Tuesday, 12 April 2011

St. Jerome and the what now?

For those of you who don’t know, St. Jerome was a 4th century priest and scholar, who translated the Bible into Latin. There’s also a very popular medieval story that tells of Jerome removing a thorn from a lion’s paw, leaving the beast forever indebted to him, which is what brings him to our blog today.

One of the main signifiers of Jerome in art is the lion, in addition to a long white beard, and a book. Academic and lion-tamer: that’s what you get from these paintings.

A fine example is the one below:

Rogier Van der Weyden, St. Jerome, 1460 (?).

And we see immediately why Jerome is considered a saint. The reaction of anyone else confronted with that “lion” would be "Kill it! Kill it with fire!”

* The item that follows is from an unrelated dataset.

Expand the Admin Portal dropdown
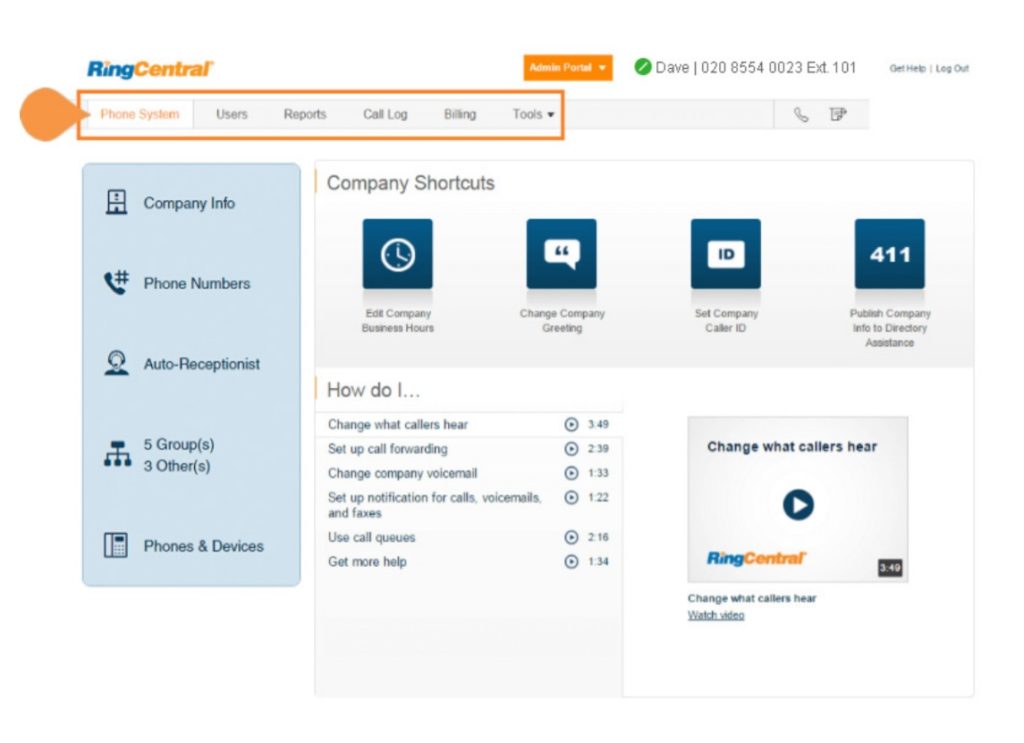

I can’t even begin to analyze what’s wrong with this lion, because I’m too busy cowering under the bed, terrified it’s going to come after me in my sleep.

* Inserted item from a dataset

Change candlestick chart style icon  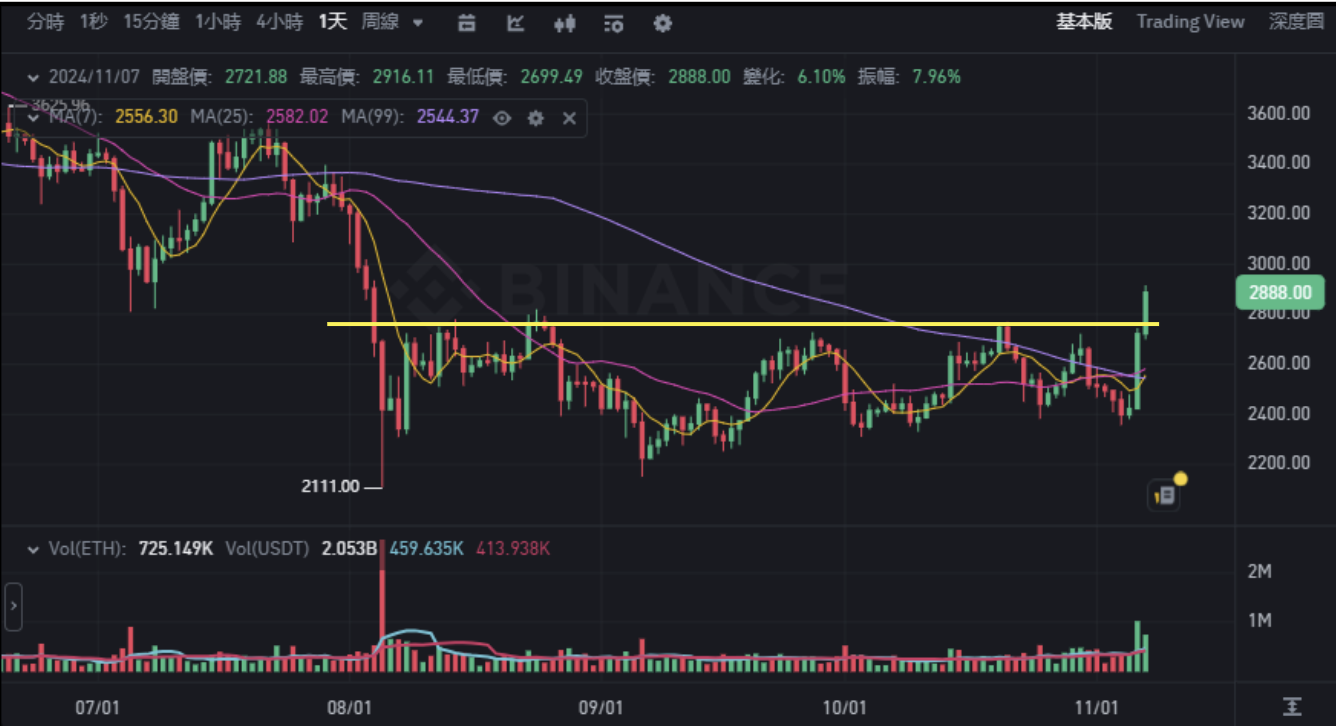(x=565, y=23)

But probably the most important factor to note is: holy shit, it has the face of a man.

Let’s just take a moment to remember what a LION looks like at this point:

…yeah. Better luck next time, Rogier.


  1. Fucking looser.

    Go look at a real lion you looser!

  2. He (the lion,) looks more like my rather hirsute neighbor than a lion. Hmmmm, good thing they were not sketch artists for the police or my neighbor would end up dead or in a zoo!